I sat up, giving the cat some incentive to climb on the nightstand and see what I was up to. I grabbed some shoes (always wear those if you live with a cat) and headed downstairs, being careful not to awaken my wife.

Awakening my wife at two-thirty in the morning would fall into the catagory of Very Bad Things to Do, and I had enough problems.

I slumped down on the couch and started flipping through the 400+ channels of high quality 24 hour entertainment that I am supposed to be getting piped into my house. To paraphrase the late Douglas Adams, this was obviously some new meaning of "high quality entertainment."

Besides, watching some cheesy movie was the last thing I wanted.

No, I wanted something a lot more esoteric. Something that would give my mind something to chew on but not crank up my adrenaline.

Ah, I have just the thing. I flip to the Inspiration Channel. The show is listed as "Inspiration for the Masses." Cool. I hit the button to select the show.

[Shows picture of knife blade] "...and this one is my favorite, the household knife. Why, watch what you can do with this one..." [Shows picture of shoe sole in a vise] "Here is a normal everyday sole. Now watch..." Kachakachakachaka the knife saws the sole in half in short order. "And even after that, the blade is still sharp enough to slice a tomato!"

The camera zooms out to show Ron Popeil, who is demonstrating his latest kitchen gadget to a roomfull of admiring worshipers....wait, this isn't...

I click the channel guide again. "Inspiration for the Masses." Well, obviously they mixed that up, but it sure was oddly disturbing.

Next channel was The Big hair Network. I had left my wallet upstairs, so I didn't even try them.

Next channel was a new one, the Catholic channel. Now, my upbringing is Protestant, although now I consider myself non-denominational. But for years I've heard folks tell of how the Catholics don't read the Bible, how they believe in all of these weird things, whatever. Of course, none of the Catholics I knew ever fit the bill, but I was assured that they were the exceptions.

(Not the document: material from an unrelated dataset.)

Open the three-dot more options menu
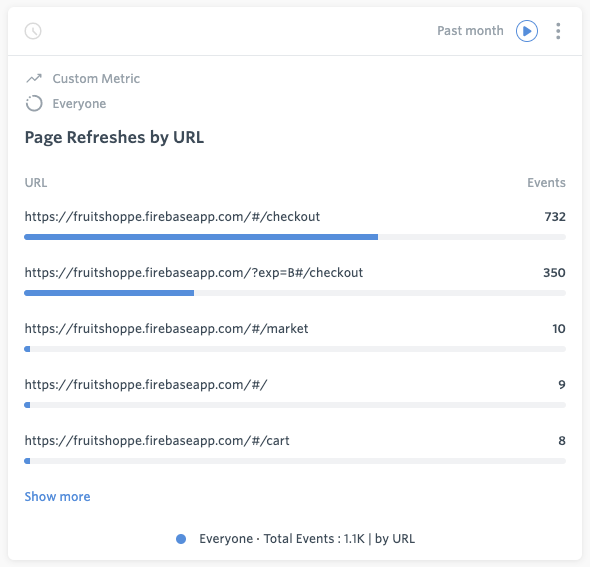The height and width of the screenshot is (567, 590). tap(558, 31)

Well, I can tell ya this. At two-thirty in the morning, the Catholic channel really was the place to be.

They were interviewing a former football star who had written a book on how to live for Christ in a secular world. He took questions, and was asked what he felt about showing your faith in public, like perhaps attending daily mass.

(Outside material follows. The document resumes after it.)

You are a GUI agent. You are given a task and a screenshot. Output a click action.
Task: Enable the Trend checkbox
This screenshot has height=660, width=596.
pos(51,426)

'He's gonna quote a Pope,' I'm thinking to myself. But he doesn't.

"Let's look it up in scripture," he says, grabbing a dog eared and well used Bible. And from there he did an impromptu Biblical overview of the topic.

Now this was cool.

And not once, not once, did he ask for money.

Then the next show came on, and it was a friar answering questions that had been emailed in. Yet again, he first reached for the Bible for the solution.

In both cases, they affirmed Christ as Savior, very clearly.

And neither show tried to sell me any kitchen gadgets.

If you have a chance, check the channel out. They do a good job.

On a larger scale though, this does highlight what I think is one of the most destructive problems in today's Protestant churches. I think the best word for it might be narcissism.

Narcissism is worshipping oneself. Imagine a person falling in love with his or her own image in a mirror. That's narcissism. That's where I see the organized Protestant churches.

Sure, there are exceptions. But I would find it very difficult to name any denomination that wasn't, or any non-denominational group (which I have found to be just another denomination anyway.)

Eventually, they all end up with their special jargon, their individual styles, their set habits of worship, and their edifices that grow larger and larger. Pretty soon, you find them on TV with Big Hair begging for money or running Ginsu knife ads.

Praise God and Hallelujah.

And over here is an humble friar, quietly answering people's questions, looking up answers in the Bible.

Well done. I listen, and drift off to sleep.


When a man takes one step toward God, God takes more steps toward that man than there are sands in the worlds of time.